Use of chemical mutagenesis for the isolation of food grade β-galactosidase overproducing mutants of bifidobacteria, lactobacilli and Streptococcus thermophilus

A classical chemical mutagenesis protocol was evaluated for increasing β-galactosidase production by probiotic bacteria to improve their potential to treat symptoms of lactose malabsorption in humans. Two Bifidobacterium species (B. breve and B. longum) and one strain each of Lactobacillus delbrueckii ssp. bulgaricus and Streptococcus thermophilus were tested by a single exposure to two chemical mutagens, ethyl methanesulfonate (EMS) and N-methyl-N'-nitro-N-nitrosoguanidine (MNNG).

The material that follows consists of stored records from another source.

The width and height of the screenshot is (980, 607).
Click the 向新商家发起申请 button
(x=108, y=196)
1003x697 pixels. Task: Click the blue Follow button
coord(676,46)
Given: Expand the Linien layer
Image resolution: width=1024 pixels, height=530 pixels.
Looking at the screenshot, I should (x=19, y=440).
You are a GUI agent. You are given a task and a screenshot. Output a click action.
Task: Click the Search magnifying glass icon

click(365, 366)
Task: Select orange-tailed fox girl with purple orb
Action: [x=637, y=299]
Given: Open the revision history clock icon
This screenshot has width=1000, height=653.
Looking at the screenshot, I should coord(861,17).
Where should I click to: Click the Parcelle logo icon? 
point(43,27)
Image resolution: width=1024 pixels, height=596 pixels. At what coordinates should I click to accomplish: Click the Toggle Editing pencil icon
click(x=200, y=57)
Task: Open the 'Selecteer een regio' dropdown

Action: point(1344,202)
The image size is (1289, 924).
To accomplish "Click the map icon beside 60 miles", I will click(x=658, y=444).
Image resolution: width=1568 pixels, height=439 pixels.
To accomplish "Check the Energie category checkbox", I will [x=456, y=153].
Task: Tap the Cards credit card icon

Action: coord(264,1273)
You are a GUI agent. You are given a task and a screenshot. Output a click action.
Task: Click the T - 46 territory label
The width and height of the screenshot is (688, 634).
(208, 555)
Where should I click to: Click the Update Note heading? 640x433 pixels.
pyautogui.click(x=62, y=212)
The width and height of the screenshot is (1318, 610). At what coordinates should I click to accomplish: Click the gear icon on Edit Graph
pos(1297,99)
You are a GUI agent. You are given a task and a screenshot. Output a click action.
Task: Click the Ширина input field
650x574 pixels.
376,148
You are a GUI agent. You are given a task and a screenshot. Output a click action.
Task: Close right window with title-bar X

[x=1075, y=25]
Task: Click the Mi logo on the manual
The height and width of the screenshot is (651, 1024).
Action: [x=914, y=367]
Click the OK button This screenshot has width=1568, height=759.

To screen for β-galactosidase (β-gal) over-producing mutants, optimized EMS and MNNG mutant pots for each strain were plated on BHI agar containing 5-bromo-4-chloro-3-indolyl-β-D-galactopyranoside (X-gal). Colonies that exhibited a blue color were selected for quantitative β-gal activities using the o-nitrophenyl-β-galactoside (ONPG) assay. Seventy-five mutants were obtained out of more than 2 million colonies screened and showed increased β-galactosidase activities compared with the wild-type strains. EMS gave a higher frequency of β-gal overproducing mutants than MNNG for three of the four strains, S. thermophilus, B. breve, and B. longum, whereas the frequency of L. delbrueckii ssp. bulgaricus β-gal mutants was similar with both mutagens. The highest β-gal increases, when induced during growth in lactose, for mutants of each culture were 137% for L. delbrueckii ssp. bulgaricus; 104% for S. thermophilus; 70% for B. breve; and 222% for B. longum mutants. This food-grade classical approach has the ability to moderately increase β-gal concentrations in probiotic cultures to improve their potential for treating the symptoms of lactose malabsorption in humans.